Unpleasantness Isn't Persecution in Asylum Appeal

By Robyn Hagan Cain on September 05, 2012 | Last updated on March 21, 2019

Unpleasantness — even extreme unpleasantness — does not qualify as persecution in an immigration appeal, according to the First Circuit Court of Appeals.

This week, the Boston-based appellate court ruled that a Ukrainian woman who was harassed, beaten, and arrested in Ukraine for her Pentecostal beliefs had endured some tough times, but had not proven persecution.

Olena Rebenko came to the U.S. in 2001 on a J-1 non-immigrant visa, which she later exchanged for an F-1 student visa. In 2004, she filed an affirmative application for asylum and withholding of removal.

Rebenko testified that she experienced mistreatment in Ukraine on account of her Pentecostal faith on four occasions: when she along with her religious congregation in May 1999, when she received threatening phone calls from nationalists following her arrest, when she was mocked for her religious beliefs during her 2000 graduation ceremony, and when skinheads beat her for her beliefs in 2000.

Rebenko didn't report any significant mistreatment before May of 1999 or after June of 2000, though she had practiced Pentecostalism since childhood and continued to live in Ukraine until July of 2001. The immigration judge (IJ) denied her application.

So let's talk about asylum.

An alien may be eligible for asylum if she is a refugee, which requires a showing of either past persecution or a well-founded fear of future persecution.

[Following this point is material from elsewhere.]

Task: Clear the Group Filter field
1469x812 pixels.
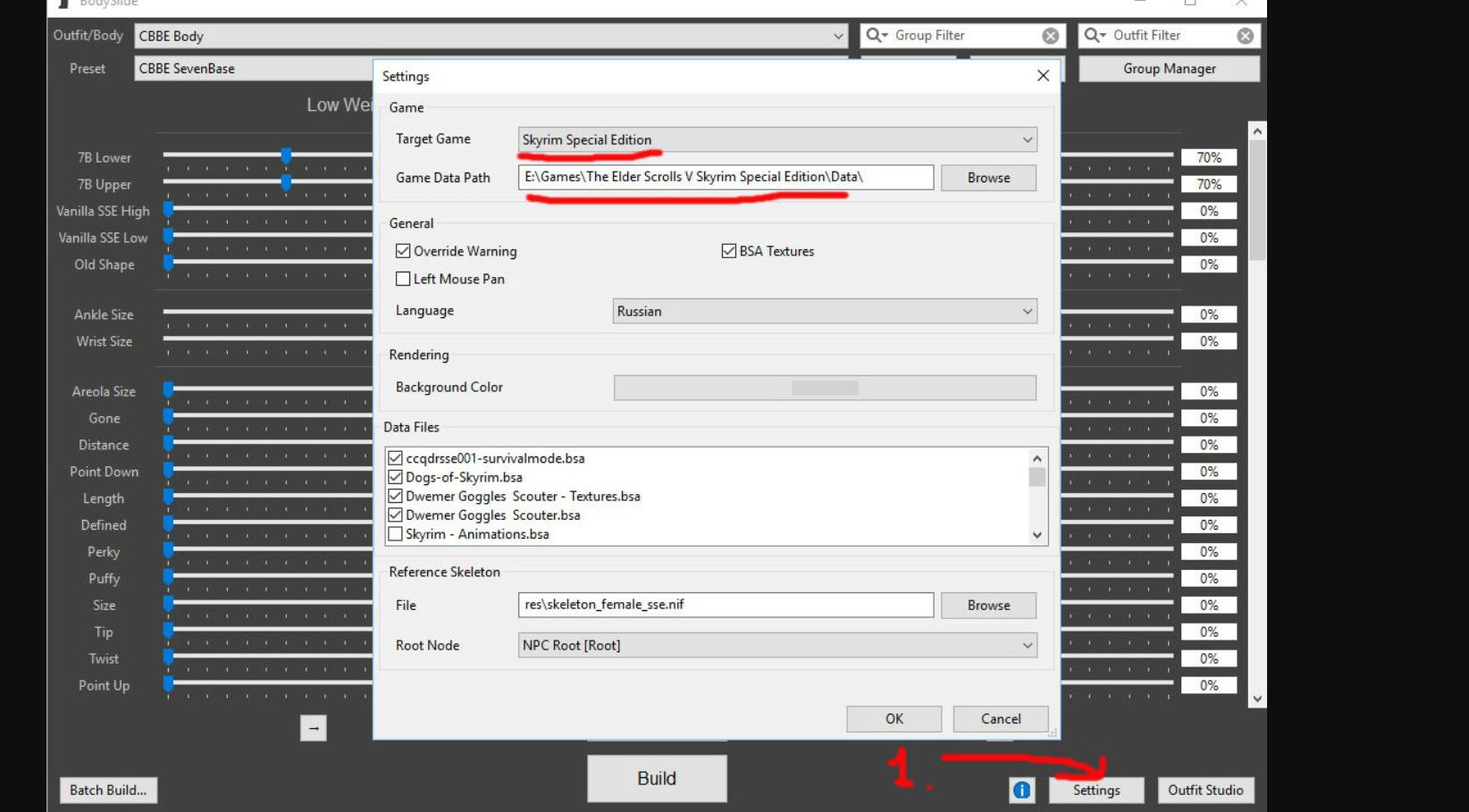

An applicant may demonstrate a well-founded fear indirectly, relying on a rebuttable presumption arising from a showing of past persecution, or directly, showing that:

  1. She has a fear of persecution in her country of origin,
  2. There's a reasonable probability she will suffer persecution if she returns, and
  3. She is unable or unwilling to return to her country due to that fear.

For purposes of establishing the right to asylum, the discriminatory experiences must have reached a "fairly high threshold of seriousness, as well as some regularity and frequency." Persecution "always implies some connection to government action or inaction." Violence by private citizens, absent proof that the government is unwilling or unable to address it, is not persecution."

Here, Rebenko's arrest was the only action attributable to the government. Based on the facts surrounding the arrest, the appellate court agreed that a reasonable adjudicator could find that the arrest did not qualify as persecution. Furthermore, the court said the IJ could have reasonably concluded that the forms of mistreatment Rebenko described were not "systematic" but rather "reflective of a series of isolated incidents" over the course of a particularly unpleasant year.

A series of unfortunate events is not the golden ticket to asylum. Let your immigration clients know that they must prove a pattern of government persecution to win an asylum appeal.